Metal detectors at school entrances make many New York City schools feel more like prisons than places where young people want to be and contribute to the sense that these are not a place where people are respected or treated with dignity and fairness. Approximately 100,000 New York City school children pass through a gauntlet of metal detectors every day. Their bags are searched and they are subject to pat downs as if going to school is suspected criminal behavior. Although we live an era of severe financial restraints, since 2002 the city's budget for police and security equipment in schools has increased by 65 percent to more than $221 million.

In September 2011, the New York Post reported that metal detector scanning was being done at 88 Department of Education buildings housing more than 150 schools. This does not include mobile scanning units that circulate between other schools where they arrive unannounced for inspections. At an unannounced scanning at Murray Bergtraum High School in Manhattan in December 2010, police confiscated a reported 500 cell phones, but no dangerous weapons.

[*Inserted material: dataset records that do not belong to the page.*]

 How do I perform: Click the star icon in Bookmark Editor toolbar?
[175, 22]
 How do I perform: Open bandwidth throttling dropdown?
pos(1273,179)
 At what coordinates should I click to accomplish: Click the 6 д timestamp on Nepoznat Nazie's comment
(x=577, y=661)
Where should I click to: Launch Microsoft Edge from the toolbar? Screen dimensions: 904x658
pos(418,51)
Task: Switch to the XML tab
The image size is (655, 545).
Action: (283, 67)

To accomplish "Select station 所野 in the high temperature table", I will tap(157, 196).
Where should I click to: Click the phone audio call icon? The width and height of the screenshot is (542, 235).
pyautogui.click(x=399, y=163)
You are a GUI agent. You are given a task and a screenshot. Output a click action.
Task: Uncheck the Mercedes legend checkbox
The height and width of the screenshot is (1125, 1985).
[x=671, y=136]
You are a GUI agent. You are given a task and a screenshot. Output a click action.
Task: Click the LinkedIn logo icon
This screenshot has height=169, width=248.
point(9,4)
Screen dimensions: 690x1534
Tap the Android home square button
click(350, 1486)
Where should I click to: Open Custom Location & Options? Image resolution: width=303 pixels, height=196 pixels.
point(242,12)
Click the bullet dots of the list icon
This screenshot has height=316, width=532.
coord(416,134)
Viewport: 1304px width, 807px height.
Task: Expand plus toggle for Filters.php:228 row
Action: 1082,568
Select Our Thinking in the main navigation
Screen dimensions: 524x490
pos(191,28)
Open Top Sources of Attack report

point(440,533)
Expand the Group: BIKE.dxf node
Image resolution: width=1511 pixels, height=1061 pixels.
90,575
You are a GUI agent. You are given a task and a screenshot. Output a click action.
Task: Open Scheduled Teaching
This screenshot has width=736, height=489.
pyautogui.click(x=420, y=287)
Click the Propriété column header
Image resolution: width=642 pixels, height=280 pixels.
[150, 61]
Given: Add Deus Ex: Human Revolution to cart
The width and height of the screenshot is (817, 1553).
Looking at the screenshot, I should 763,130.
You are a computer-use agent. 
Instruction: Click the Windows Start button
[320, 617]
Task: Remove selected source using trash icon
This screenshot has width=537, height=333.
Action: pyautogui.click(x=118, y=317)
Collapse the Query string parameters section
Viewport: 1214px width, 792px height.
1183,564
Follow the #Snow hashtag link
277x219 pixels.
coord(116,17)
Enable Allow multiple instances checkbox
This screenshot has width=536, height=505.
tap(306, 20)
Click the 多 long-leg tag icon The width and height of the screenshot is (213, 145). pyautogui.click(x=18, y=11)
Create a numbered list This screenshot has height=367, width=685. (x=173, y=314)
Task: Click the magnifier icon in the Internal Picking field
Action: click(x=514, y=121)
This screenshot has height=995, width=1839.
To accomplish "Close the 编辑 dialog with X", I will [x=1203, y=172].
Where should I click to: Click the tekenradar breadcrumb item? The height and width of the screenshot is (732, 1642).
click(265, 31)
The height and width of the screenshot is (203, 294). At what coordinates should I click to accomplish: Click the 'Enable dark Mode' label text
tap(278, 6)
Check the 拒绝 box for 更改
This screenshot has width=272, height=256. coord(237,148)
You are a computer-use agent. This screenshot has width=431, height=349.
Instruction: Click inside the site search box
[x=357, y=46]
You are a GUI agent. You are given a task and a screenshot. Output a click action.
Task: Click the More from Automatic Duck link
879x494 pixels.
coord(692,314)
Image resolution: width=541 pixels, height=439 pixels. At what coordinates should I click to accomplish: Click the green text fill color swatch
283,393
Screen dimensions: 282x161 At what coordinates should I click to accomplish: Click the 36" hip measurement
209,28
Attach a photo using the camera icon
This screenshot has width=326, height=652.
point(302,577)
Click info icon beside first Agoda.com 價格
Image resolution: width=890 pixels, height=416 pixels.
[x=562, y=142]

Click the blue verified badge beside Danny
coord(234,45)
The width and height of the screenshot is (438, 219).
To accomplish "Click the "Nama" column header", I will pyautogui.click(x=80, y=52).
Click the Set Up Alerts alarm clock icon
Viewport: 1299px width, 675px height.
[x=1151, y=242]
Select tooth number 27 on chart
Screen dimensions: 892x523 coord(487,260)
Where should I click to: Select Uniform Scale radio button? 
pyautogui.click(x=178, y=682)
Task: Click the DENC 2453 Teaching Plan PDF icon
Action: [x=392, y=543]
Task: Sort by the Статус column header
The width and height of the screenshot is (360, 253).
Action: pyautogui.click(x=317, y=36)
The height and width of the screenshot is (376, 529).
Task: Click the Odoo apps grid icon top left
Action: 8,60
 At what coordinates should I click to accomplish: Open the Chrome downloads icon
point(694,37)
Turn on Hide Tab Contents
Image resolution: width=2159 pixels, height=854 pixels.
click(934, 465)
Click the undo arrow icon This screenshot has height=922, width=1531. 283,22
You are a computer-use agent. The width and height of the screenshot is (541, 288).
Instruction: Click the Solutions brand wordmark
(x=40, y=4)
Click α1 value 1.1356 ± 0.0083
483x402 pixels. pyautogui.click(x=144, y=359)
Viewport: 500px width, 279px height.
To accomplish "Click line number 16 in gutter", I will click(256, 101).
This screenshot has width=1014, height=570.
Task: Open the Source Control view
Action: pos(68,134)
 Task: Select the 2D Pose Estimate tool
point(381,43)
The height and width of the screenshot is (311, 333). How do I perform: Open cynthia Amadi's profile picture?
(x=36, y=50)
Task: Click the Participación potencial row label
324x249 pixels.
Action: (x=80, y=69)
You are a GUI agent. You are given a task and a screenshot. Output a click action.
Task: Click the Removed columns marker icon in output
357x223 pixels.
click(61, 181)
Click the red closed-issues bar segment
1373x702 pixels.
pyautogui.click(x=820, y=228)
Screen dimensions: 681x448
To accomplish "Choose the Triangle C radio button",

Students in schools with large Black and Latino populations are subject to the most searches. The Post reporters observed that at the Martin Luther King Jr. complex near Lincoln Center where the student population of the High School for Law Advocacy, and Community Justice is 93% Black and Latino, students had to remove belts and jewelry and wait on a 20-minute-long line to enter the building. During this operation, their cell phones and open drink containers were confiscated. Meanwhile, students next door at the selective Fiorello H. LaGuardia High School of Music & Art and Performing Art, a school with a much more middle-class and a larger White (48%) and Asian (20%) student population, students were allowed to simply a swipe an ID card to enter the building.

In testimony before the New York City Council Committees on Education and Civil Rights regarding the impact of suspensions on students' education rights, Donna Lieberman of the New York Civil Liberties Union argued that as part of their "zero tolerance" policy toward student "misbehavior," "school and police personnel meted out harsh punishment in situations that should have been resolved through counseling, conflict mediation, and similar supportive methods." In effect, these policies "push students out of school and into the criminal justice system."

School officials are ratcheting up the level of infraction so that instead of treating a minor violation of school policies such as a dress code infraction as a guidance issue, administrators suspend students for insubordination because they failed to obey an authority figure. Insubordination, "defying or disobeying the lawful authority of school personnel or school safety agents," is considered a Level 3 infraction on the same level as the destruction of school property, fighting, or "engaging in gang related behavior." Students accused of insubordination can be given detention and excluded from extracurricular activities, recess or communal lunchtime. They are also subject to a principal's suspension from school for up to five days.

If these trends continue government and school officials won't have to worry any longer about the school-to-prison pipeline because New York City schools, especially those for Black, Latino, and poor students, will have effectively been transformed into prisons.